_WHAT YOU SHOULD DO:_
Look through the listing below, and wherever a line has the string "label", copy it.

_GIVEN DATA:_

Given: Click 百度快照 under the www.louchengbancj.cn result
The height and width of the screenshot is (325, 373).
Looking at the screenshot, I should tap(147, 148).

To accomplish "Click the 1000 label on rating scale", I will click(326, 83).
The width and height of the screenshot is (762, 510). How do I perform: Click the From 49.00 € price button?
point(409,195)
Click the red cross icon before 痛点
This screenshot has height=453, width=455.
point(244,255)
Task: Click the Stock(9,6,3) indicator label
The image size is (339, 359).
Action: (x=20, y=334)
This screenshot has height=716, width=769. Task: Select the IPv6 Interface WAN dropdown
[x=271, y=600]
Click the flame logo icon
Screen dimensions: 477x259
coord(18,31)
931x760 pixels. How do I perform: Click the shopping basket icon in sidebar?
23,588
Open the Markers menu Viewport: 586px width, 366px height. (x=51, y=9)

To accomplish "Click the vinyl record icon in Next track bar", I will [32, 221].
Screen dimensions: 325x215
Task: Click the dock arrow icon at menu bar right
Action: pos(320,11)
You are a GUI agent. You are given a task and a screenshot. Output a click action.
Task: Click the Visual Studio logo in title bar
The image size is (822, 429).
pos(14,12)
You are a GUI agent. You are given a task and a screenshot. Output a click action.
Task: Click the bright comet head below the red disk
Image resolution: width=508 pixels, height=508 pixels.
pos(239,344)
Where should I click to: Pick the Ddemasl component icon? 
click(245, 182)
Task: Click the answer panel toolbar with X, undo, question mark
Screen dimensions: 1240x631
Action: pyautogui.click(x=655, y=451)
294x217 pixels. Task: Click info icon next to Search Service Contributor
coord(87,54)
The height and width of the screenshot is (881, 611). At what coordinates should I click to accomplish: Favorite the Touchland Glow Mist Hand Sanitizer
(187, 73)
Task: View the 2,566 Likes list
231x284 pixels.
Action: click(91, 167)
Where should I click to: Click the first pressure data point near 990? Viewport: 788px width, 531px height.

_EXERCISE ANSWER:_
To accomplish "Click the 1000 label on rating scale", I will click(326, 83).
Task: Click the Stock(9,6,3) indicator label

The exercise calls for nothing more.